Effect of Ultrasound Renal Denervation in Patients with CKD: A Matched-Controlled Analysis of the RADIANCE Clinical Trial Program

Session Information

Category: CKD (Non-Dialysis)

  • 2302 CKD (Non-Dialysis): Clinical, Outcomes, and Trials

Authors

  • Schmieder, Roland E., University Hospital Erlangen, Erlangen, Germany
  • Azizi, Michel, Universite Paris-Descartes, Paris, France
  • Cohen, Debbie L., University of Pennsylvania, Philadelphia, Pennsylvania, United States
  • Rogers, Samantha, Recor Medical, Palo Alto, California, United States
  • Mcguire, Maureen, Recor Medical, Palo Alto, California, United States
  • Mcclure, Candace, North American Science Associates Inc, Minneapolis, Minnesota, United States
  • Kirtane, Ajay J., Columbia University Irving Medical Center, New York, New York, United States
Background

In CKD patients, hyperactivation of the sympathetic nervous activity exacerbates hypertension. Ultrasound renal denervation (uRDN), known to decrease SNS activity, has been shown to lower blood pressure (BP) in hypertension patients. In addition, pilot studies indicate that uRDN could lower BP among CKD patients.

Methods

The RADIANCE clinical program included 3 randomized controlled studies that compared uRDN to sham control in 506 mild-to-moderate and resistant hypertensive patients. Patients were eligible for randomization if daytime ambulatory BP (dABP) was ≥135/85 mmHg after a 4-week stabilization/washout period and eGFR was ≥40 ml/min/1.73m2. In a matched analysis, the BP response 2 months after uRDN or sham was compared between patients with eGFR<60 (CKD n=28: 16 uRDN and 12 sham) and patients with eGFR ≥60 (non-CKD n=28: 16 uRDN and 12 sham) who were matched on cohort, treatment arm, sex, race, age (± 8 years), and baseline daytime ambulatory systolic BP (dASBP) (±15mmHg).

Results

In this cohort, 79% were men; 21% were black; and average age was 59 years.
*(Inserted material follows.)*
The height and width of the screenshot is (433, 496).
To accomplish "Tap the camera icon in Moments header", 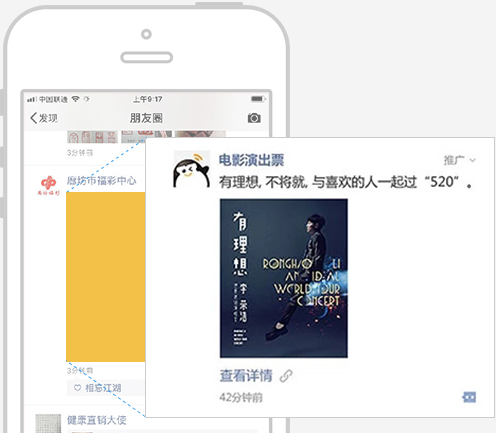I will [254, 118].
At baseline, dABP was 150.8/93.5±10.4/7.0 mmHg vs. 153.4/94.0±9.9/7.8 mmHg (p=0.333), median antihypertensive medications defined daily dose was 2.0 vs 2.5 (p=0.565), and eGFR was 53.2±4.9 vs. 77.6±12.2 ml/min/1.73m2 (p<0.001) in CKD vs. non-CKD patients, respectively. At 2-months, there were no differences in changes in dASBP from baseline -7.7±18.7 mmHg vs. -8.7±11.3 or office systolic BP -7.6±19.4 vs. -5.1±17.9 in CKD vs. non-CKD, respectively. Changes in eGFR at 2 months were CKD: +7.4±11.0 vs. non-CKD + 2.2±9.6 (baseline-adj p=0.804). Results were similar when comparing the patients with uRDN only: neither dASBP nor office BP differed between CKD and non-CKD patients. Among CKD only patients, the mean difference in dASBP reduction between uRDN and sham at 2-months was -11.1 mmHg (95% CI: -25.3, 3.1; p adj=0.119) and diastolic ambulatory BP -8.0 mmHg (95% CI: -16.4, 0.3; p adj=0.007).

Conclusion

Among patients with mild CKD in the RADIANCE trials, uRDN reduces BP to the same magnitude in both CKD and non-CKD patients while eGFR was not adversely affected. This analysis supports the use of uRDN in patients with uncontrolled RDN who have stage 3 CKD (40-60 ml/min/1.73m2).